--- Begin Recorded information ---

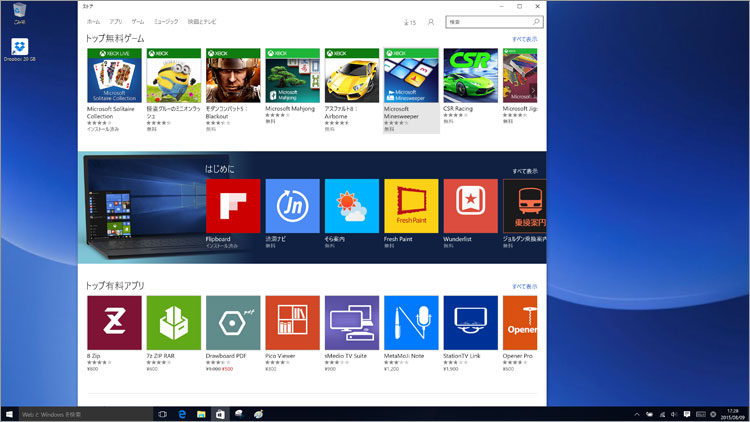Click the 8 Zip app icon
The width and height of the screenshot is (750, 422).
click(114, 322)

--- End Recorded information ---
--- Begin Recorded information ---

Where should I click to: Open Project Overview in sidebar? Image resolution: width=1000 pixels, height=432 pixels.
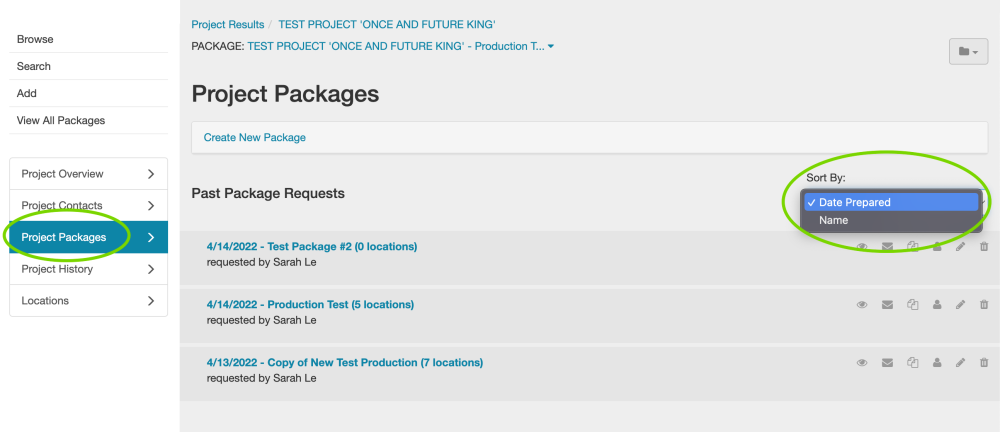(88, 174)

--- End Recorded information ---

▶ _Written request_
Starting at the line that has "Click the 8 Zip app icon" and ending with the line that has "click(114, 322)", rewrite those rows with "icon" swapped for "button" and nothing else changed. Leave out the pictures.

▶ _In response_
Click the 8 Zip app button
The width and height of the screenshot is (750, 422).
click(114, 322)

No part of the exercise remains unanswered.